**ARTÍCULO:**
----

Aquella épica victoria frente al campeón de Europa, con Cristiano Ronaldo enfrente, debió pautar el cierre con honores de un largo proceso que marcó cambios organizativos y hasta culturales en el fútbol uruguayo de los que no se debería volver. La tozudez, la ambición, el ego y el temor se mezclaron para impedir que eso sucediera, y hoy asistimos al escenario donde todo aquello amenaza perderse.

Como suele suceder, cuando lo que funcionó bien desplazando a una costumbre arraigada deja de hacerlo, las voces de la restauración comienzan a oírse. Primero tímidamente, pero apenas los traspiés se consolidan pasan a ser gritos, de gritos pasan a exigencias y de exigencias a imposiciones. Y lo que se consiguió con tanto esfuerzo, valentía y perseverancia puede terminar, en el mejor de los casos, en el recuerdo.

Después de la lacerante cachetada argentina, el domingo 10 en el Estadio Monumental, primero se habló de Muslera y su enésimo error, luego de la incapacidad del equipo uruguayo de sobreponerse a la adversidad y más tarde terminamos en las escasas cinco faltas que se cometieron. Como vemos en la política y en otras manifestaciones de la convivencia social, los experimentos derrotados dan paso a la restauración de aquello que hasta hace poco se ocultaba como vergonzante.

En Europa hace años que los movimientos neonazis o fascistas ocupan un lugar que durante décadas les fue negado, montados en la dificultad de las sociedades democráticas de encontrar soluciones a problemas acuciantes como la inmigración y la falta de trabajo. El fútbol, manifestación humana al fin, se mueve bajo similares premisas: el cambio cultural no sucede de la noche a la mañana ni por arte de fuerzas cósmicas, tiene sus leyes y se mueve en función de encontrar satisfacción a las demandas.

----

**TAREAS PROPUESTAS:**
- 1) Según el artículo sobre el fútbol uruguayo, ¿en qué estadio y en qué fecha se sufrió la derrota ante Argentina?
- 2) Indica si cada afirmación coincide con el artículo sobre el fútbol uruguayo y cita las palabras del texto que lo deciden.
(a) La victoria mencionada al principio fue frente al campeón de Europa, con Cristiano Ronaldo enfrente.
(b) El cambio cultural puede darse de la noche a la mañana.
(c) Las voces de la restauración se oyen desde el principio como gritos.
- 3) Prosigue el artículo sobre el fútbol uruguayo a partir de donde termina.

**DATOS RECOPILADOS:**
----

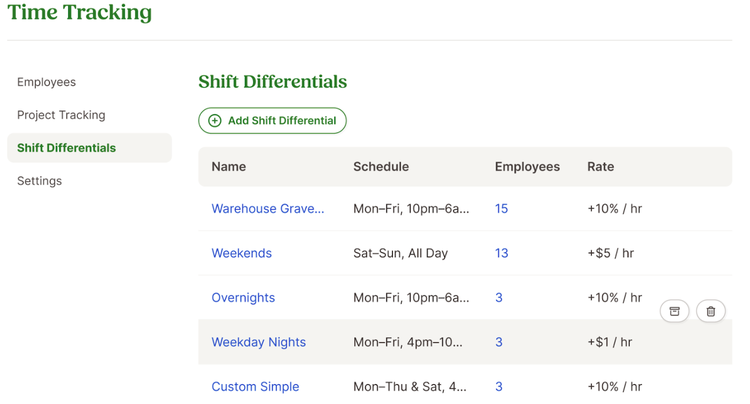Click the Rate column header

(x=601, y=166)
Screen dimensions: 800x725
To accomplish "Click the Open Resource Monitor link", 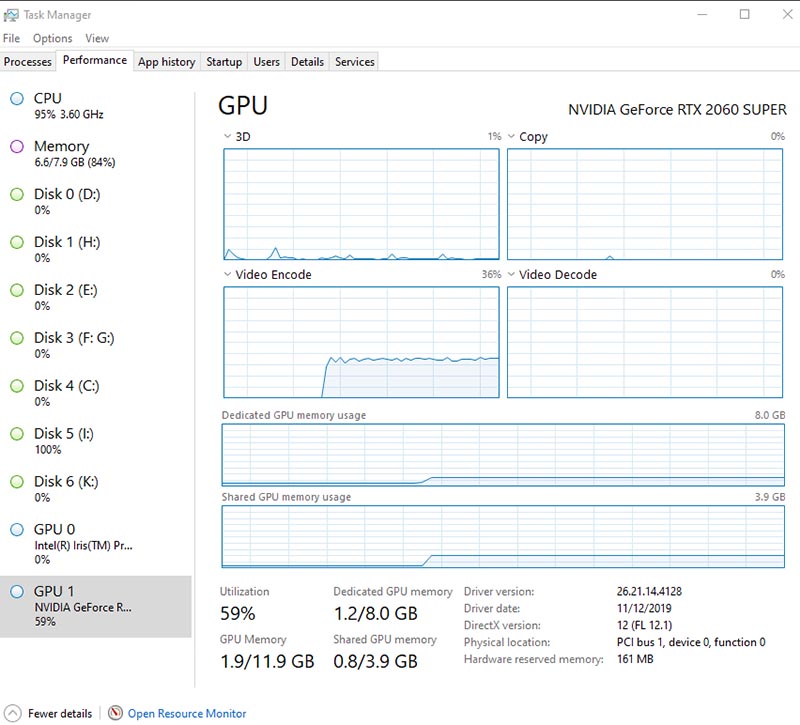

----

**RESPUESTAS DEL EJERCICIO:**
- 1) En el Estadio Monumental, el domingo 10.

- 2)
(a) Sí: "Aquella épica victoria frente al campeón de Europa, con Cristiano Ronaldo enfrente".
(b) No: "el cambio cultural no sucede de la noche a la mañana ni por arte de fuerzas cósmicas".
(c) No: "Primero tímidamente, pero apenas los traspiés se consolidan pasan a ser gritos".

- 3)
Tabárez lideró un cambio cultural en el deporte uruguayo, pero que está prendido con alfileres. Nos convenció de que se podía jugar al fútbol sin pegar, sin intentar dañar al adversario, respetándolo, tendiéndole la mano cuando se cae, sin protestas violentas, sin enojos desmedidos, sin deslealtades, sin “piñatas” cuando perdemos, sin “viveza criolla”. De la mano de esa prédica se consiguieron cosas y la mayoría de la sociedad uruguaya se alineó tras ella.

Pero había, como en todas las áreas de convivencia, bolsones culturales de resistencia. En la medida que las satisfacciones que otorga el éxito van siendo insuficientes, las voces silenciadas que pregonan la necesidad de volver a lo de antes encuentran terreno fértil. Y así escuchamos que el problema es haber perdido “nuestra” manera de jugar: léase la patada intimidante, la protesta destemplada, el corte desleal, la ventajeada. Si hubiéramos hecho 50 faltas en lugar de 5 al menos habríamos perdido dignamente, es la síntesis.

Tabárez debería haber dado un paso al costado luego de aquel 5° puesto en Rusia. Sus dificultades físicas y su edad (71 años en aquel momento) lo sugerían. Y esto no es hablar con el diario del lunes: mucha gente en el ambiente futbolístico lo veía como un paso necesario, aunque pocos se animaban a decirlo en voz alta. Era el momento de preservar lo sustancial: el cambio cultural que el Maestro había promovido y timoneado con singular eficacia durante diez años.

Se debió cuidar eso, haciendo de Tabárez algo así como “el viejo de la tribu”, dándole un cargo o lugar por encima de los avatares de los campos de juego y poner a trabajar con los futbolistas a alguien de su elección, pero más joven, más actualizado, en mejores condiciones de ser un entrenador de una selección de elite que debe, entre otras muchas condicionantes, lidiar con estrellas que juegan en diferentes partes del mundo.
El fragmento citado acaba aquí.